Sijur (nombre ficticio) es un joven de 26 años, nacido en Ecuador, quien a sus dos años fue adoptado por una pareja de noruegos. Siempre supo de su origen, al tener edad suficiente buscó a su familia biológica y luego de muchas preguntas obtuvo un nombre, el de su madre, la que había consentido en la adopción. Se alegró, al fin podría saber las razones que la llevaron a entregarle a otra familia. Enorme desilusión, ella le confesó que él no era su hijo. Un abogado le había pedido que lo reconozca para que, a cambio de un pago, autorice posteriormente en su adopción, creía haber hecho lo correcto, para ella en Europa ese niño tendría una vida mejor.
No es un caso aislado, a fines de 1989 se descubrió la existencia de bandas que ‘facilitaban’ esas adopciones. Niños robados, madres verdaderas forzadas a consentir en la adopción, ‘instituciones de protección’ que se apuraban en pedir la declaratoria de abandono de los pequeños encargados a su cuidado; trabajadoras sociales que castigaban la pobreza recomendando la adopción de niños y niñas porque provienen de familias ‘desestructuradas y pobres’. Los tribunales de menores tramitaban adopciones internacionales con base en informes de idoneidad de solicitantes, luego de entrevistas en un lujoso hotel de Quito.
Decenas de niños y niñas fueron entregados en adopción a parejas provenientes de Suecia, Noruega, Estados Unidos e Italia; parejas que no sabían el verdadero origen de sus futuros hijos e hijas, convencidos de hacer el bien.

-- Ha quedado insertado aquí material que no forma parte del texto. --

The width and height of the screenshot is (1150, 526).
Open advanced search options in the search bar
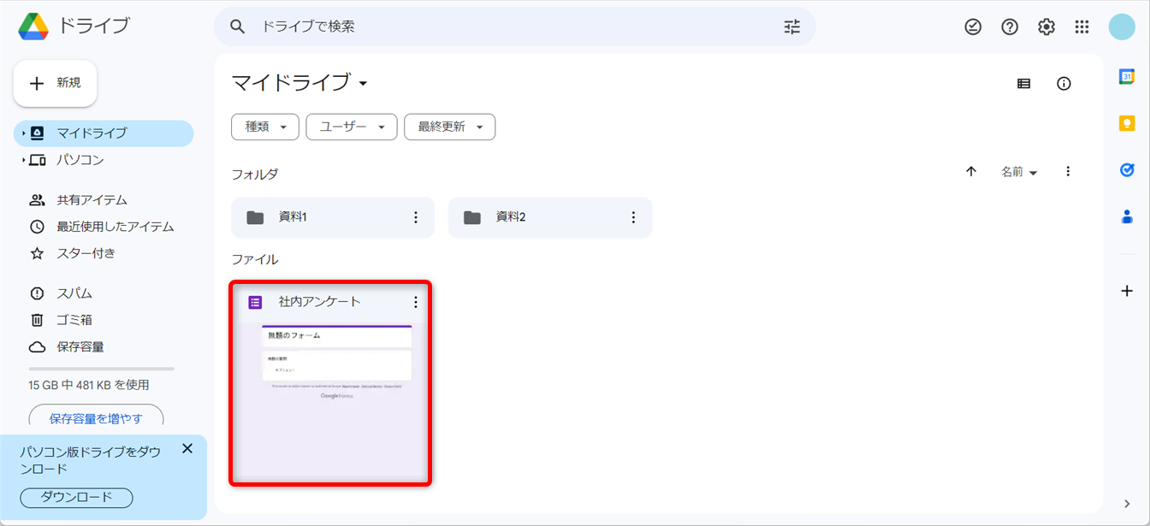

Nunca sabremos cuántas de esas adopciones eran necesarias y legales; cuántas son producto de historias dramáticas, de familias rotas por la ambición.

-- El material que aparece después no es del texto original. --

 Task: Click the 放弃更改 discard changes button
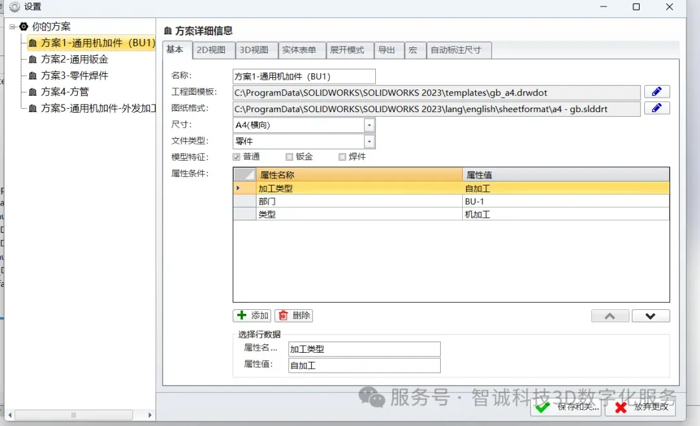(645, 407)
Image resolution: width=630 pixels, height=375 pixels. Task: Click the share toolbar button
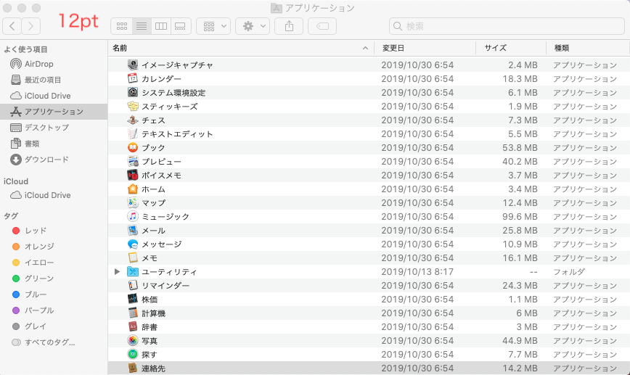click(x=289, y=26)
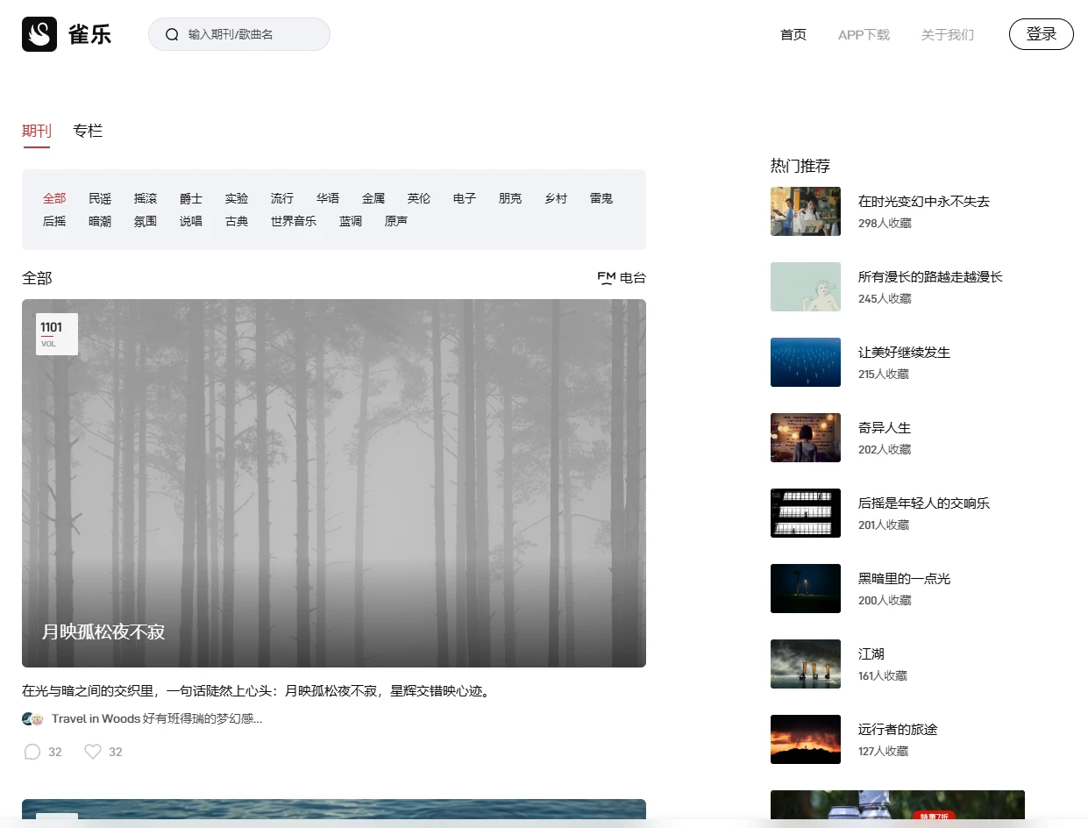Open the APP下载 link
The width and height of the screenshot is (1088, 828).
tap(864, 35)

El modus operandi, en algunos casos, era de una sencillez y crueldad indignante. Robaban niños y niñas, no mayores de tres años, en lugares públicos, los mercados eran los sitios preferidos. Los escogían de esa edad porque esos pequeños no pueden contar quiénes son, ni de dónde vienen. Supuestas madres, contratadas, prestaban sus nombres y los reconocían como sus hijos, pocas horas más tarde consentían en la adopción y los niños eran entregados a sus nuevas familias.
Los ‘intermediarios’, que incluían a empleados de hogares de protección estatales, privados y religiosos; trabajadoras sociales, abogados, miembros de algunos tribunales de menores; se presentaban como personas caritativas, protectores de la infancia, cuando en realidad eran parte, sabiéndolo o no, de un lucrativo negocio de tráfico de niños.

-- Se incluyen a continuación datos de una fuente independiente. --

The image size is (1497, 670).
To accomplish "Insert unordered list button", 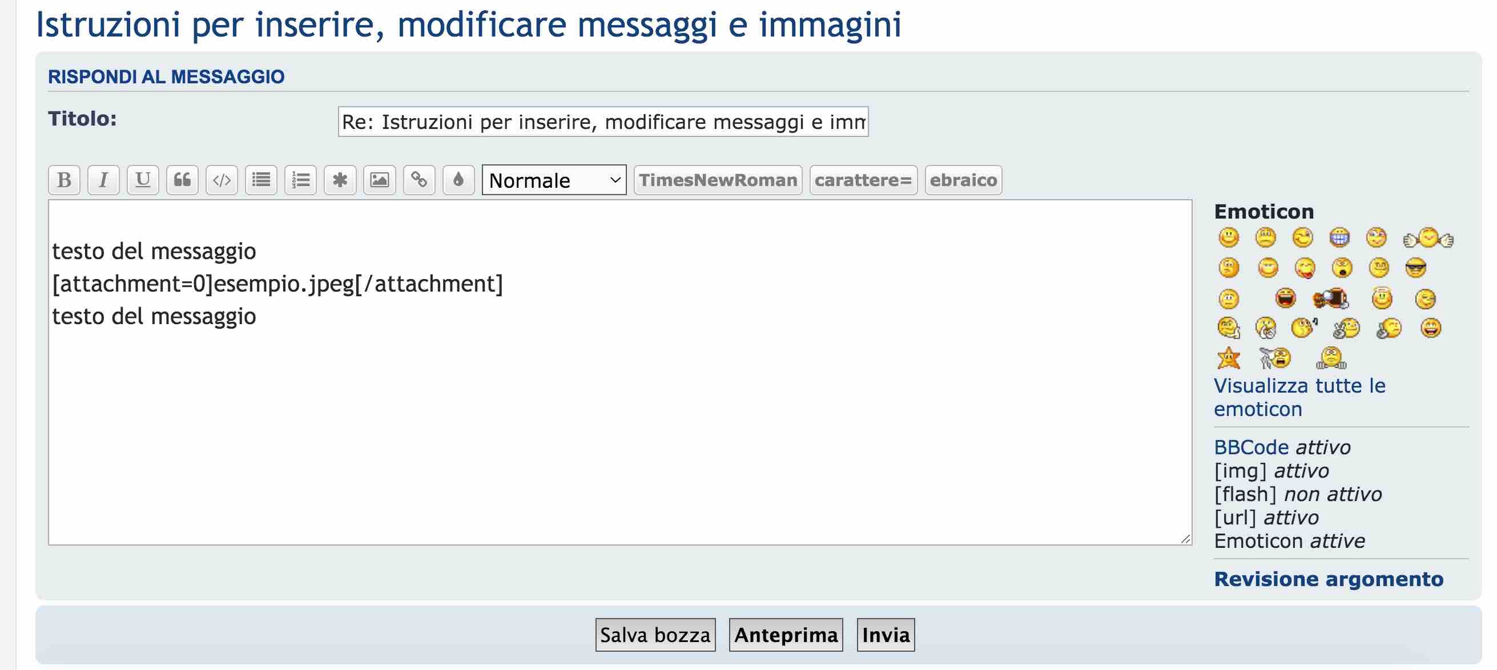I will (x=262, y=180).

El país tiene una deuda con todas esas familias a las que les arrebataron sus hijos, muchos seguirán buscándolos, pensando en ellos, culpándose por su pérdida; y por supuesto con esos niños y niñas, hoy adultos, que buscan sus orígenes, su identidad perdida.
Es hora de investigar, aprovechar los recursos de la ciencia, usar el inmenso aparato de propaganda estatal para ayudar a recuperar algunas de esas vidas robadas.